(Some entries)
******

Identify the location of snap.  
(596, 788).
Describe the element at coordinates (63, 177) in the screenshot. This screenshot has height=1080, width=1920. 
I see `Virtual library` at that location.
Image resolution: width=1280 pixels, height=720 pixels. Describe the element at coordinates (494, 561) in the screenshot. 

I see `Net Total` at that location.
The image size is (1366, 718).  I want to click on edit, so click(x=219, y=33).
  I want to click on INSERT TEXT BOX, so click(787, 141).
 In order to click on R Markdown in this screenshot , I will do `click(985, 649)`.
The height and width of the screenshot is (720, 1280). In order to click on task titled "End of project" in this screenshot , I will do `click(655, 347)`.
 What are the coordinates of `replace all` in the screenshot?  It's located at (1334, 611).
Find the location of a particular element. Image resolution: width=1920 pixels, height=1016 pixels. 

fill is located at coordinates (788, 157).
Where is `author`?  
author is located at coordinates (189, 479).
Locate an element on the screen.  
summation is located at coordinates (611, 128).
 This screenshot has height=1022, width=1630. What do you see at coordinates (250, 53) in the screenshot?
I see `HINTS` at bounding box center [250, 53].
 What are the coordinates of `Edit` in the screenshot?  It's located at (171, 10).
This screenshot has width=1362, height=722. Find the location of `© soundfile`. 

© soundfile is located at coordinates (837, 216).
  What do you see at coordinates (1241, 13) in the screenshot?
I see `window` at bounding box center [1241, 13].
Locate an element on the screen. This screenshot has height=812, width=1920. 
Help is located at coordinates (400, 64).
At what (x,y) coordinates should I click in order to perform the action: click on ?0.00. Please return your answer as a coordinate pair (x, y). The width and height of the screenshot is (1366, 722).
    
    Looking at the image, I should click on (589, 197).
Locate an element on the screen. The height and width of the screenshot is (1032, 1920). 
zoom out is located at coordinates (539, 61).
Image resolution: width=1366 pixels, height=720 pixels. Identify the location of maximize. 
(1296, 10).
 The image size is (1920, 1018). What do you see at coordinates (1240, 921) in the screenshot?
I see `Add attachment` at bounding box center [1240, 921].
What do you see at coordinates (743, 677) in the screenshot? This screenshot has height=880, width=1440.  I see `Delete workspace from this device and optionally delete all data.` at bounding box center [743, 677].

******

● **Written request**: Render the entries above as a Markdown table with a "Row" column numbering each line and a "Line" column holding its text, leaving out blank lines.

● **Expected answer**:
| Row | Line |
|---|---|
| 1 | Identify the location of snap.   |
| 2 | (596, 788). |
| 3 | Describe the element at coordinates (63, 177) in the screenshot. This screenshot has height=1080, width=1920.  |
| 4 | I see `Virtual library` at that location. |
| 5 | Image resolution: width=1280 pixels, height=720 pixels. Describe the element at coordinates (494, 561) in the screenshot.  |
| 6 | I see `Net Total` at that location. |
| 7 | The image size is (1366, 718).  I want to click on edit, so click(x=219, y=33). |
| 8 |   I want to click on INSERT TEXT BOX, so click(787, 141). |
| 9 |  In order to click on R Markdown in this screenshot , I will do `click(985, 649)`. |
| 10 | The height and width of the screenshot is (720, 1280). In order to click on task titled "End of project" in this screenshot , I will do `click(655, 347)`. |
| 11 |  What are the coordinates of `replace all` in the screenshot?  It's located at (1334, 611). |
| 12 | Find the location of a particular element. Image resolution: width=1920 pixels, height=1016 pixels.  |
| 13 | fill is located at coordinates (788, 157). |
| 14 | Where is `author`?   |
| 15 | author is located at coordinates (189, 479). |
| 16 | Locate an element on the screen.   |
| 17 | summation is located at coordinates (611, 128). |
| 18 |  This screenshot has height=1022, width=1630. What do you see at coordinates (250, 53) in the screenshot? |
| 19 | I see `HINTS` at bounding box center [250, 53]. |
| 20 |  What are the coordinates of `Edit` in the screenshot?  It's located at (171, 10). |
| 21 | This screenshot has width=1362, height=722. Find the location of `© soundfile`.  |
| 22 | © soundfile is located at coordinates (837, 216). |
| 23 |   What do you see at coordinates (1241, 13) in the screenshot? |
| 24 | I see `window` at bounding box center [1241, 13]. |
| 25 | Locate an element on the screen. This screenshot has height=812, width=1920.  |
| 26 | Help is located at coordinates (400, 64). |
| 27 | At what (x,y) coordinates should I click in order to perform the action: click on ?0.00. Please return your answer as a coordinate pair (x, y). The width and height of the screenshot is (1366, 722). |
| 28 |     Looking at the image, I should click on (589, 197). |
| 29 | Locate an element on the screen. The height and width of the screenshot is (1032, 1920).  |
| 30 | zoom out is located at coordinates (539, 61). |
| 31 | Image resolution: width=1366 pixels, height=720 pixels. Identify the location of maximize.  |
| 32 | (1296, 10). |
| 33 |  The image size is (1920, 1018). What do you see at coordinates (1240, 921) in the screenshot? |
| 34 | I see `Add attachment` at bounding box center [1240, 921]. |
| 35 | What do you see at coordinates (743, 677) in the screenshot? This screenshot has height=880, width=1440.  I see `Delete workspace from this device and optionally delete all data.` at bounding box center [743, 677]. |